_EXERCISE REQUIREMENTS_
Identify, in the records below, every line where the string "agent" appears, and copy each such line.

_DATA LISTING_

↓

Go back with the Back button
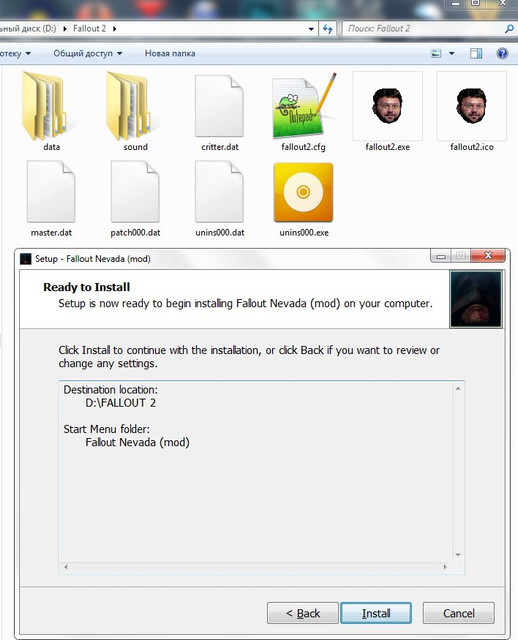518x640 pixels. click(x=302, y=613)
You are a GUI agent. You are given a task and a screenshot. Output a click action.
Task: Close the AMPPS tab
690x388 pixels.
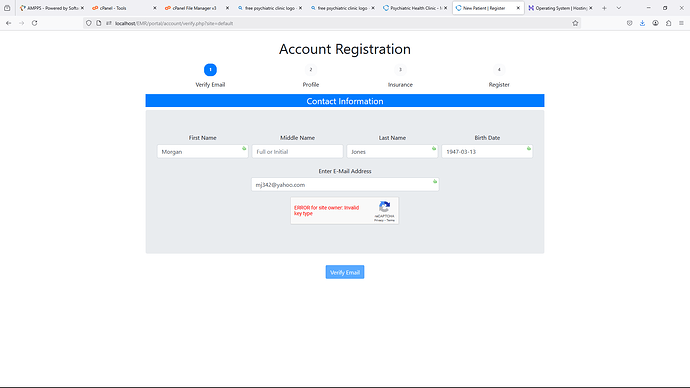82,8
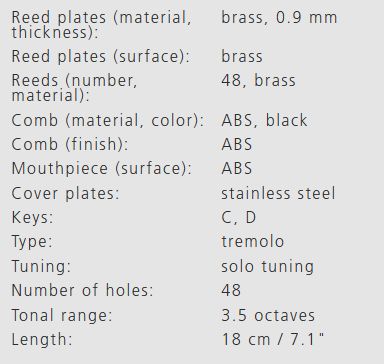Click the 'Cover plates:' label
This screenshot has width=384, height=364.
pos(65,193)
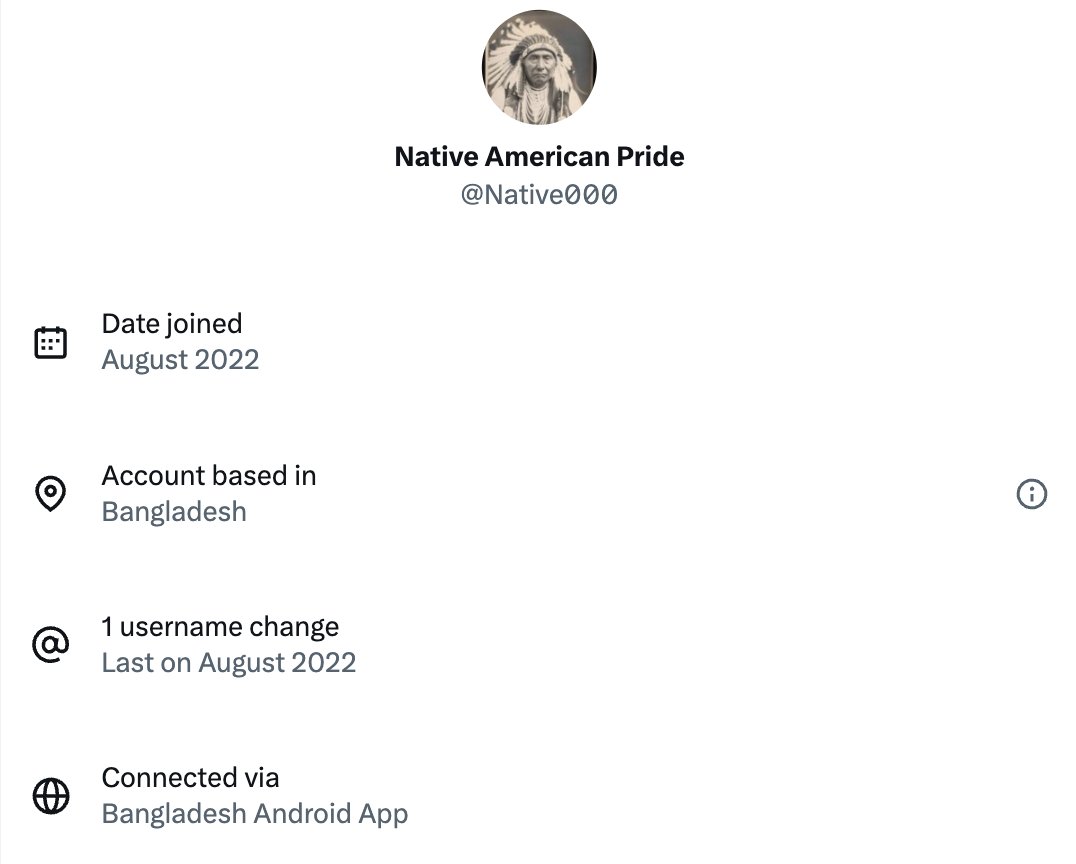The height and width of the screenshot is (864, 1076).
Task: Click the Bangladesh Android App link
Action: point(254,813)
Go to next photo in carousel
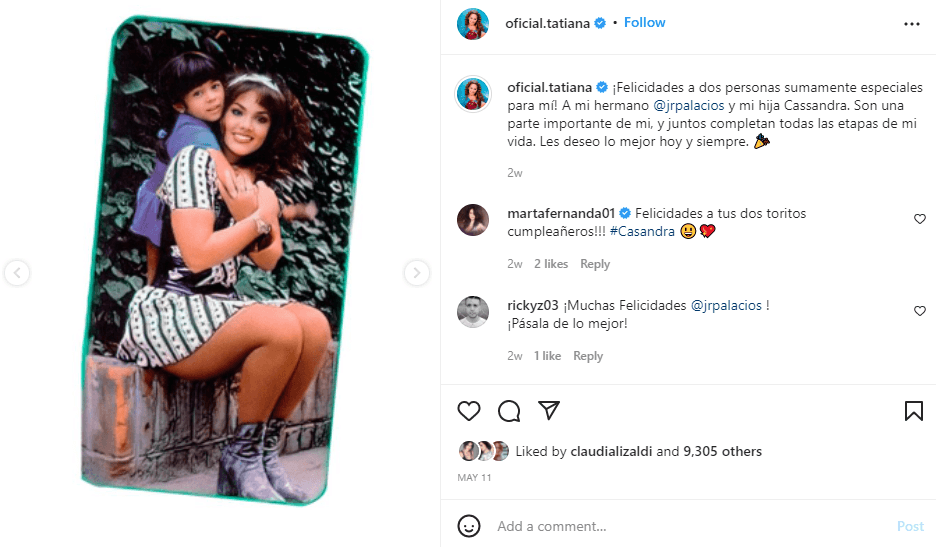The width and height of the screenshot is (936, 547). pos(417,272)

↑
↓

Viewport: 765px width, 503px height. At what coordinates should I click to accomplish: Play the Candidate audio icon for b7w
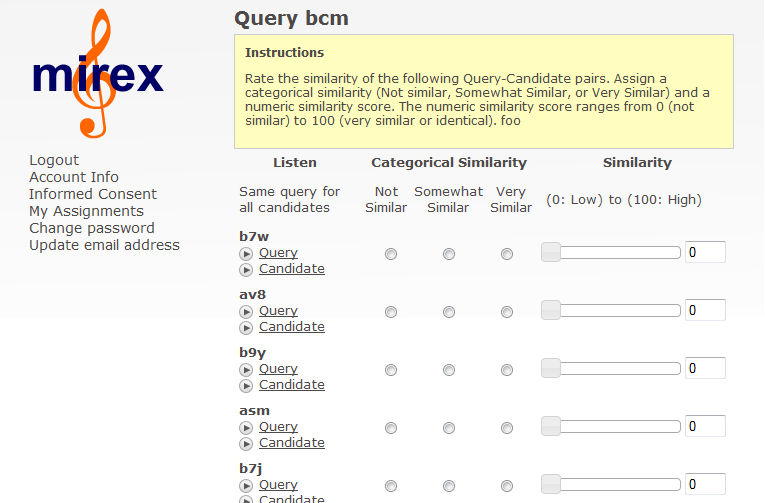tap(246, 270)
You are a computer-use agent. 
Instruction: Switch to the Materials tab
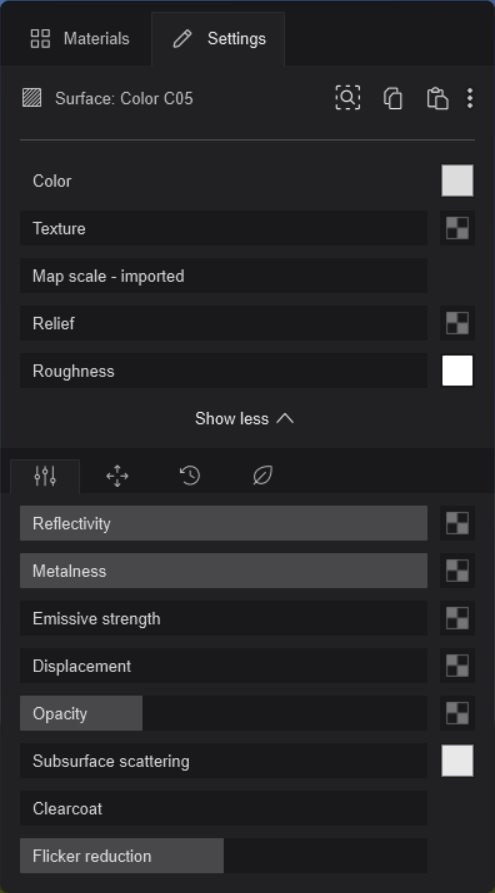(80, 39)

↑
↓

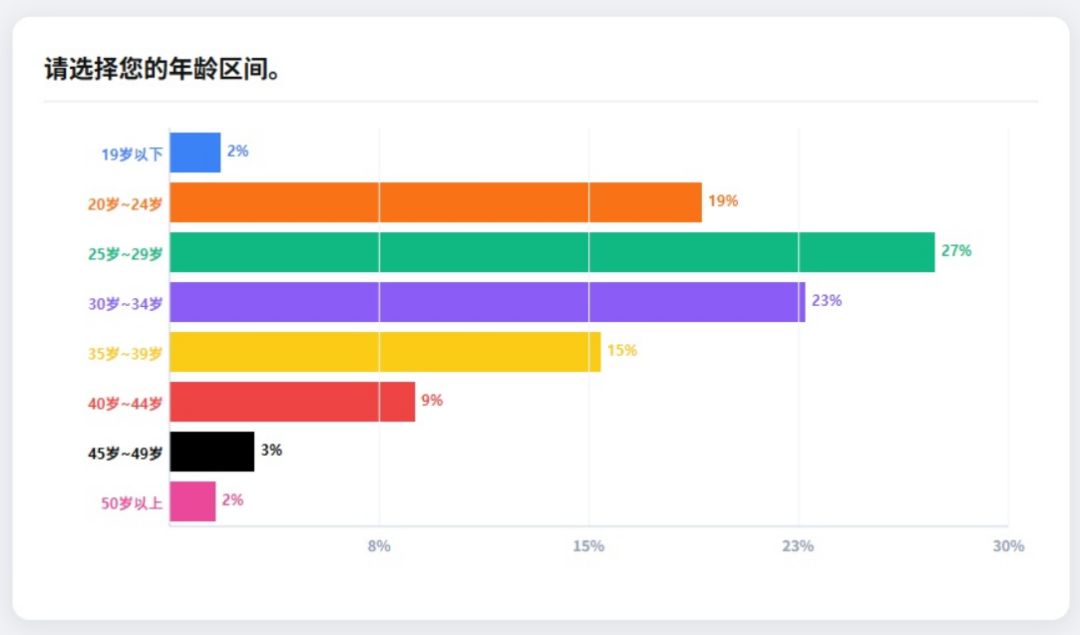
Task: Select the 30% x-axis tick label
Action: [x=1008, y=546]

↑

_EXERCISE SOLUTION_
You are a GUI agent. You are given a task and a screenshot. Output a click action.
You are a computer-use agent. 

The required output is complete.